Kapwani Kiwanga’s series of Linear Paintings uses the language of Minimalism to explore theories of color psychology and “disciplinary architecture.” As if removed from an existing wall, these paintings rendered on domestic sheetrock reference specific colors and combinations that, beginning at the turn of the 20th-century, were used in institutional settings as part of an effort to elicit various psychological and physiological responses. Kiwanga probes the effects of psychological theories of color created by scholars like Faber Birren and Alexander Schauss who created functional colors for institutions like schools, prisons, hospitals, and mental health facilities in her extensively researched works. Such theorists studied the roles that colors might play in hospitals, schools, and United States military facilities. The installation’s center line further delineates the two-color tones, accentuating the power divide between the institutional settings and the people within them, reflecting the division of social groups and hierarchies.
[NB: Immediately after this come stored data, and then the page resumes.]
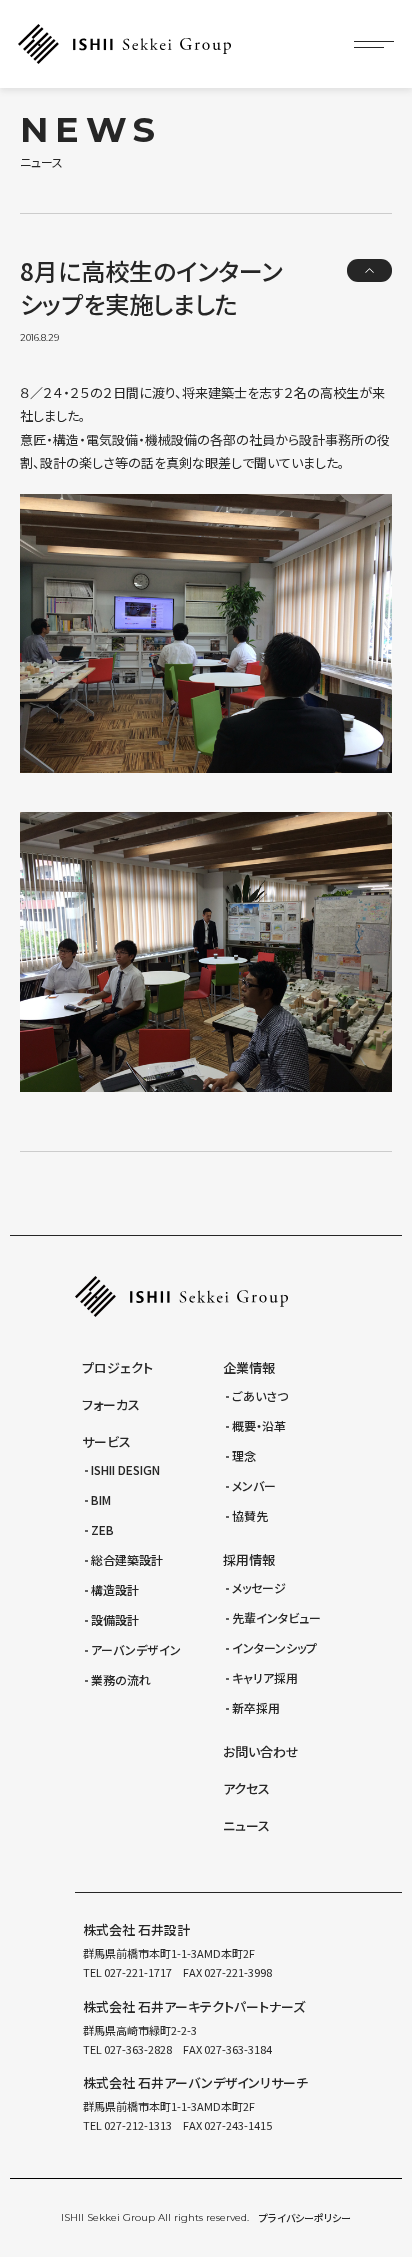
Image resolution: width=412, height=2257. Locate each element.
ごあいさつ (260, 1395)
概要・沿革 (259, 1425)
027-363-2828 (137, 2049)
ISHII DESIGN (125, 1469)
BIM (101, 1499)
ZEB (102, 1529)
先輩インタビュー (276, 1617)
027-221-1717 (137, 1972)
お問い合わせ (261, 1751)
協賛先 (250, 1515)
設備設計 (115, 1619)
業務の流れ (121, 1679)
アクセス (246, 1788)
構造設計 (115, 1589)
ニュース (246, 1825)
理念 (244, 1455)
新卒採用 (256, 1707)
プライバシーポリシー (305, 2217)
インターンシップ (274, 1647)
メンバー (254, 1485)
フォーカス (111, 1404)
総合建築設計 (127, 1559)
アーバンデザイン (136, 1649)
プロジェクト (117, 1367)
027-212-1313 (137, 2125)
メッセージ (259, 1587)
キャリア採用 (265, 1677)
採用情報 (249, 1559)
Kapwani Kiwanga, Linear Painting #11: Birren White -Turquoise (U.S Coast Guard's Shore Establishments), 2021, drywall, wood paint, 250 cm × 125 cm × 3 cm (8' 2-7/16" × 49-3/16" × 1-3/16"), Courtesy of the artist and Galerie Tanja Wagner, Berlin

In this group of paintings, the color principles are drawn from the US Coast Guard Paint and Color Manual, 1952-1965, for which Birren created an itemized color specification plan associated with every structure on the shore establishments. The color principles were designed for specific interior spaces based on technical studies in color and medical research on the visual and physiological effects of color on humans. Color standards were created for psychological relief from extreme temperatures, and the brightness and contrast of colors were chosen for their impact on vision and clear sight. With Federal Standard color codes, which are still used today by the US government for various institutions, a specialized range of soft toned colors were created for the interiors of Coast Guard shore establishments to avoid “needless emotional distraction and to resist soiling and abuse.”

Kapwani Kiwanga

Kapwani Kiwanga (b. 1978, Hamilton, Canada) lives and works in Paris. She studied at Le Fresnoy, Studio National des Arts Contemporains, France (2009), L’Ecole Nationale des Beaux-Arts de Paris (2005–2007), and Anthropology and Religions at McGill University, Montreal (1998–2002). Her recent and upcoming shows include Kapwani Kiwanga: Soft Measures, Glasgow International, United Kingdom (2018); Kapwani Kiwanga: Sunlight by Fireside, Musée de Joliette, Canada (2018); Kapwani Kiwanga: Safe Passage, MIT, List Visual Arts Center, Cambridge (2019); Kapwani Kiwanga: Plot, Haus der Kunst, Munich (2020); Kapwani Kiwanga: A Certain Distance, Centre d'art contemporain d'Ivry - le Crédac, Ivry-sur-Seine, France (2020). In 2020, Kiwanga received the Prix Marcel Duchamp Award (2020). She was also the winner of the annual Sobey Art Award (2018), the Frieze Artist Award (2018), Inaugural Étant Donnés Prize (2019), and the Golden Cube (2019), and the Kassel Documentary Film and Video Festival (2019). Her work resides in numerous public collections worldwide, including Museo de Arte Contemporanea de Castilla y Léon, Spain; Le Plateau, FRAC Ile-de-France, Paris; Centre National des Arts Plastiques, Paris; National Gallery of Canada, Ottawa; Kadist Foundation, Paris; and MIT List Visual Arts Center, Boston, among others.